Date on Master's Thesis/Doctoral Dissertation

5-2013

Document Type

Doctoral Dissertation

Degree Name

Ph. D.

Department

English

Committee Chair

Journet, Debra S.

Author's Keywords

Explicit instruction; Boundary crossing; Antecedent genres; Templates; Student engagement; Creativity

Subject

English language--Rhetoric--Study and teaching; Creative writing--Study and teaching; Literary form--Study and teaching

Abstract

This dissertation enters the ongoing discussion regarding whether or not genre can and/or should be explicitly taught in the classroom. It begins with an overview of genre theory, specifically centering on explicit genre instruction and the question of genre context. It uses genre, transfer, student engagement, and creativity scholarship, as well as my own empirical research, to argue that instructors might best enable students to learn genres by linking classroom instruction not the social genre context, but to the individual’s genre context. I sought to evaluate such a pedagogical possibility by examining individual students’ propensity to cross genre boundaries, to repurpose their antecedent genre knowledge, and to engage with their writing assignments. The dissertation reports the results of my analysis in six chapters. Chapter one provides a comprehensive literature review and discusses the framework I developed for my project, over-viewing the concepts of boundary crossing, antecedent genres, student engagement, and creativity. Chapter two reports my procedures for data collection, coding, and analysis, and describes the data sources for this project: interviews with four instructors and fifteen students, as well as pre- and post-writing surveys gathered from students in six first year composition courses. Chapters three through six report the results of my research. In chapter three I examine the presence of a powerful, direct, pervasive, and at times, obstructive influence that I termed the “antecedent effect,” or students’ tendency to default to antecedent genre knowledge in a rhetorical situation.
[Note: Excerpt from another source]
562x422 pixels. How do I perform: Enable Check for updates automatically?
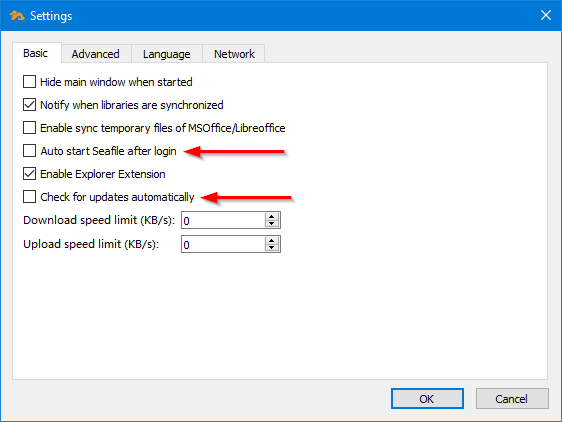(x=29, y=197)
Chapter four reports the potentially mitigating impact of explicit instruction on the antecedent effect, specifically suggesting that explicit instruction may enable more students to cross genre boundaries than otherwise would. Chapter five suggests that student engagement with writing prompts may be nearly universal, but also argues that such engagement may not always be positive for learning. This chapter also reveals an extensive overlap between boundary crossing, student engagement, and creativity. Finally, chapter six synthesizes the theoretical and pedagogical implications of my findings, recognizes the limitations of the research I have performed, and suggests areas for future research, including suggestions on ways that such research might be conducted based on my findings.